I wrote this blog entry on Saturday night but couldn’t post it until Sunday. That’s because I have no wifi or cell access here at the Rodeway Inn in Capitol Reef, UT. Interesting name, since there is no water anywhere and thus no “reef” — and it doesn’t appear to be the capitol of anything except, perhaps, desolate but beautiful desert.
We left Dale Berkbigler’s mountain home this morning bound for Del Norte airport, where Dale stores his planes and, for one night only, my motorcycle (his was there too). After just a few miles driving down Pinos Creek road, we came across an honest-to-god Colorado cattle drive. This was a bona fide, genuine movement of beef cattle on the hoof — not dude ranch fakery.

After a brief delay, we completed the drive to the airport where I started packing up my bike while Dale washed the cattle drive mementoes off of his car.

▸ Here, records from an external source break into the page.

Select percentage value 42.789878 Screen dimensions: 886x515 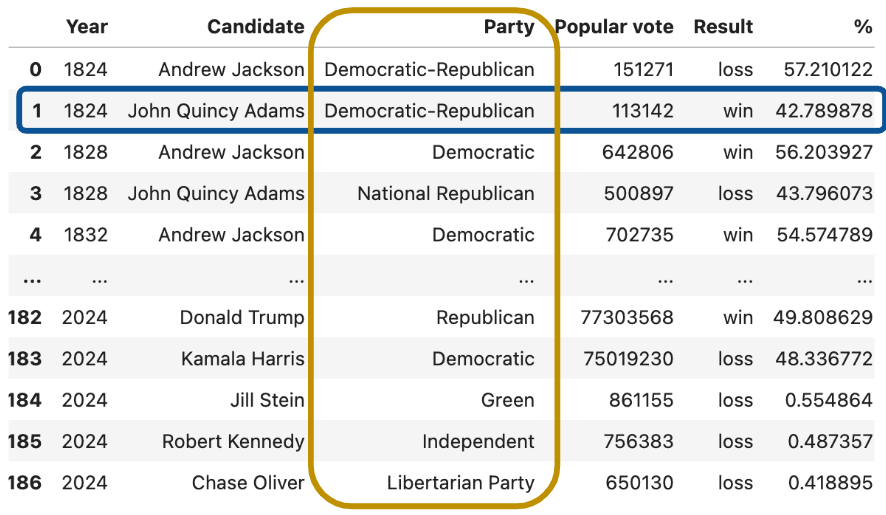point(823,111)
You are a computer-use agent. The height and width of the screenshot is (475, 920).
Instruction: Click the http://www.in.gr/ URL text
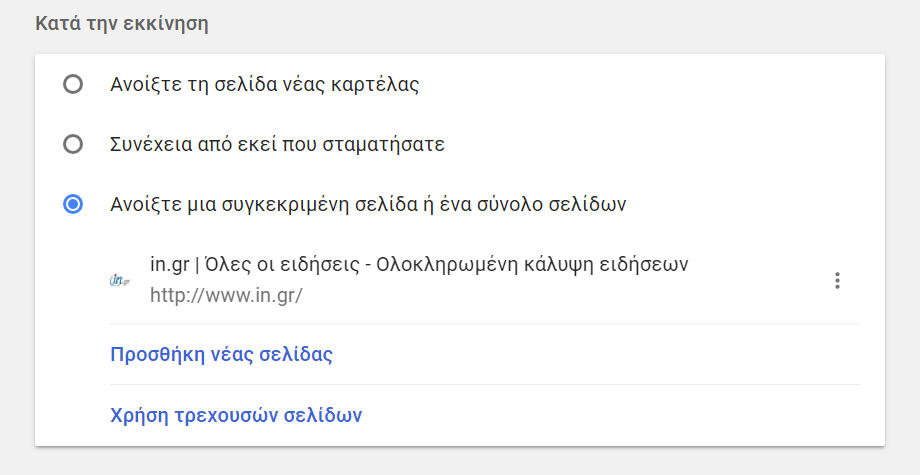226,295
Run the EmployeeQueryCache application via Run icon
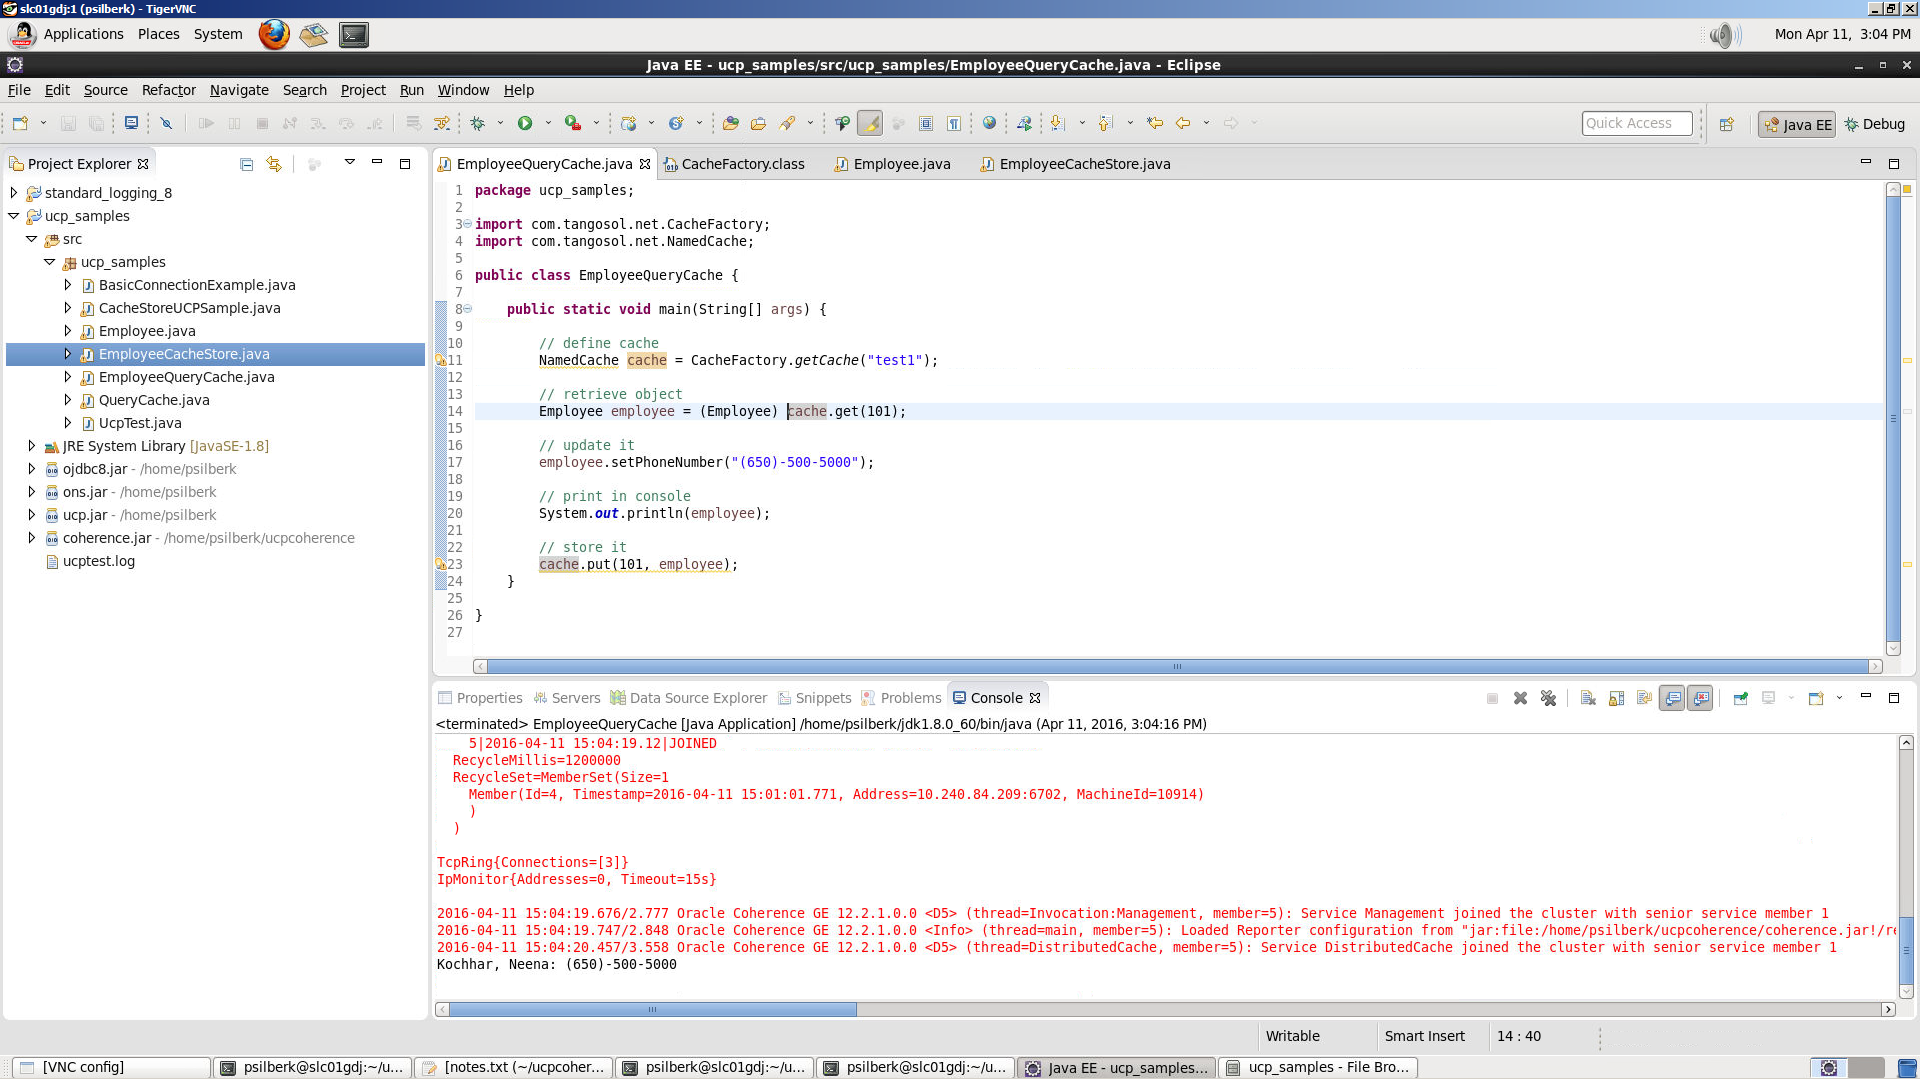Image resolution: width=1920 pixels, height=1080 pixels. point(527,123)
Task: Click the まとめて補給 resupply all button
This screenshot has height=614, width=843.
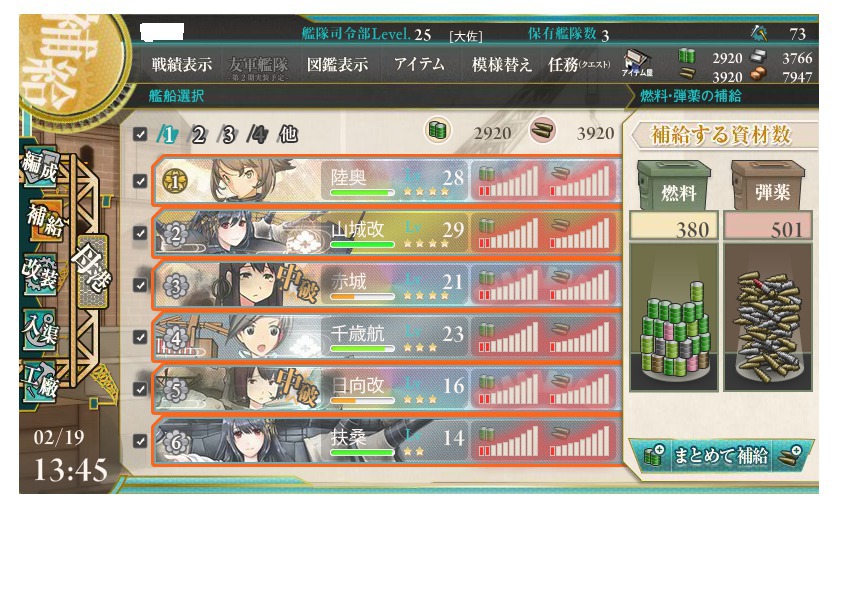Action: (x=721, y=456)
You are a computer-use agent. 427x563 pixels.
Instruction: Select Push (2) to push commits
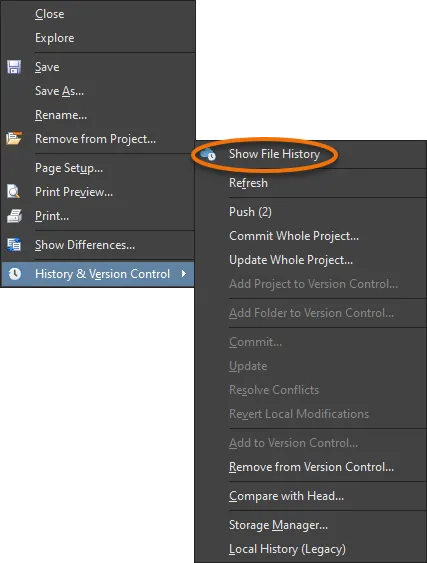coord(250,212)
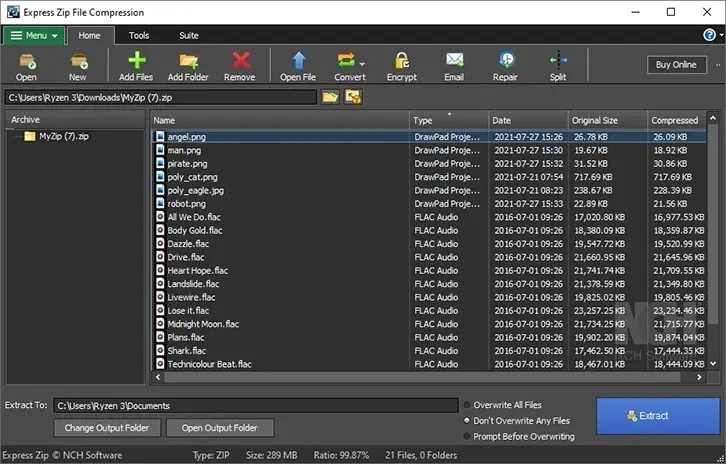Click the Add Folder toolbar icon
The width and height of the screenshot is (726, 464).
point(188,61)
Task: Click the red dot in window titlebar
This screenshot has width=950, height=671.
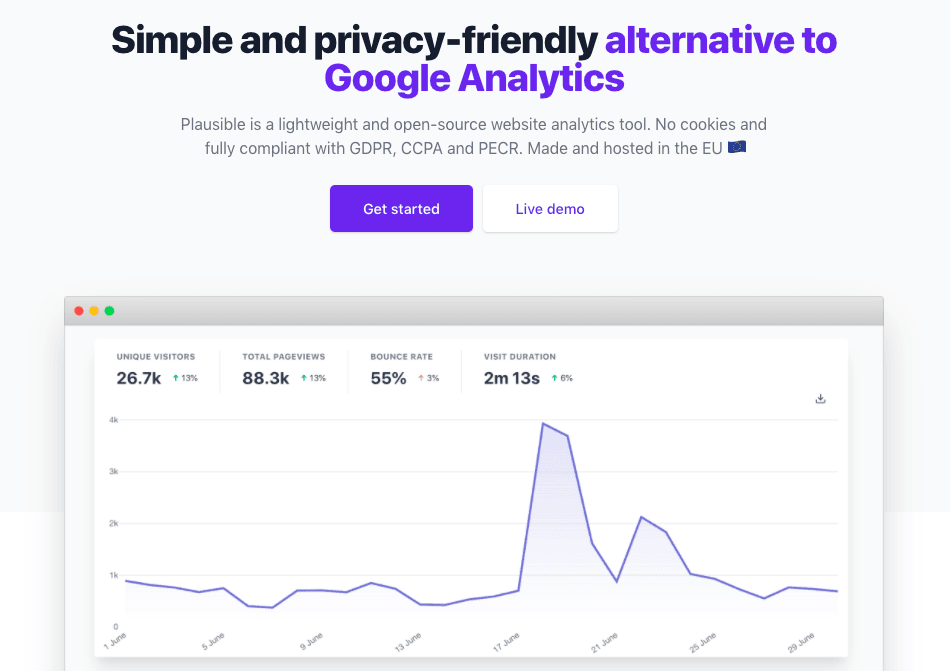Action: (79, 311)
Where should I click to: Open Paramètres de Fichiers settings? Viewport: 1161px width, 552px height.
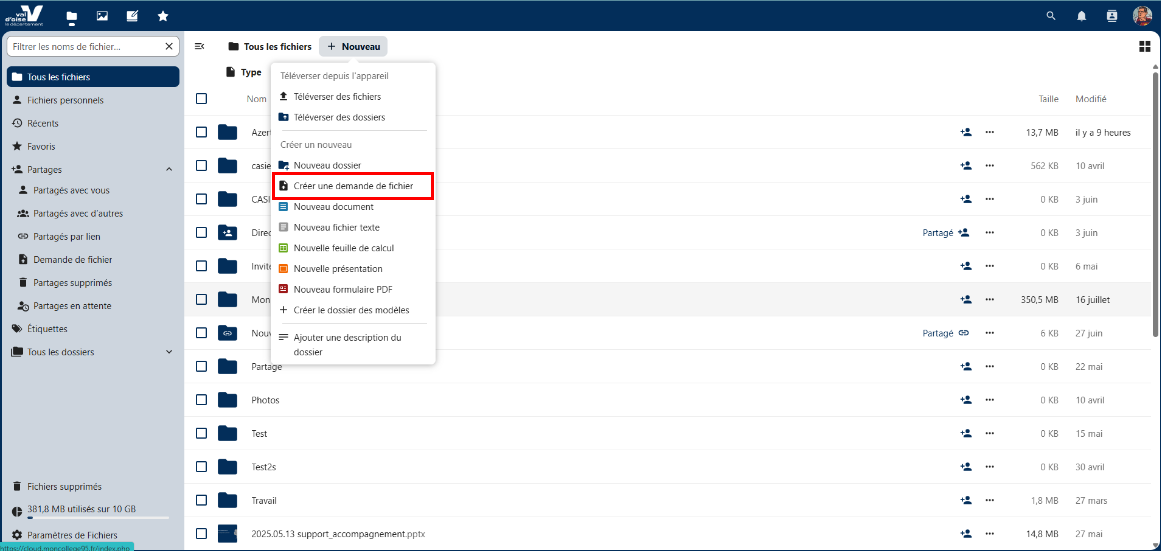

Finally, the four of us — Clive, Dale, Laurie Anne and me — climbed on our motorcycles and hit the road. We headed west over Wolf Creek Pass (subject of a “semi”- famous trucker-themed song from the 1970’s; I still know the words), through Durango, past Mesa Verde National Monument and into Utah.

We took turns leading because my riding partners have not yet learned that if you give me that kind of control, I’m going to stop the group so I can take pictures. Our first group picture was by the side of the road in the middle of Utah — it was spectacular and nearly barren of traffic. To get this shot, I perched my camera on my helmet across the road, set the timer and ran back into the frame. I also took many other shots and during this elapsed time period of perhaps 15 minutes; not one car passed from either direction.

We then rode on to an overlook where you can see a little bit of Lake Powell. It was obviously time for another group shot, so I used the trusty camera-on-a-rock-straightened-by-twigs method and snapped a decent photo. The scenery there was amazing.

So was the heat. During the subsequent leg of the journey, we covered about 150 miles and the temperature was well over 100 the entire time, topping out at a toasty (but not steamy; no humidity here) 107 degrees.

We refueled at the Hollow Mountain convenience store, where an angry-looking man, accompanied by his embarrassed-looking wife and disinterest kids in a large pickup truck pulling a large boat on a trailer honked at me while I took this picture:

Which brings me to the Rodeway Inn in Capital Reef. It’s not fancy but it’s very clean, quite updated (except for the intermittent wifi) and the sunset is spectacular. The picture of the butte across from the hotel is straight out of the camera, with no retouching at all. This is the full glory of sunset in the desert, as though nature is giving you a small reward for tolerating the wicked heat of the daytime.

Tomorrow is supposed to be even hotter, but I genuinely don’t care. This is a fiery paradise but a paradise nonetheless. It’s a humbling thing to witness the vastness, the majesty and the unique beauty of this landscape and the heat is part of the experience — a character in the drama.

More tomorrow and thanks for reading.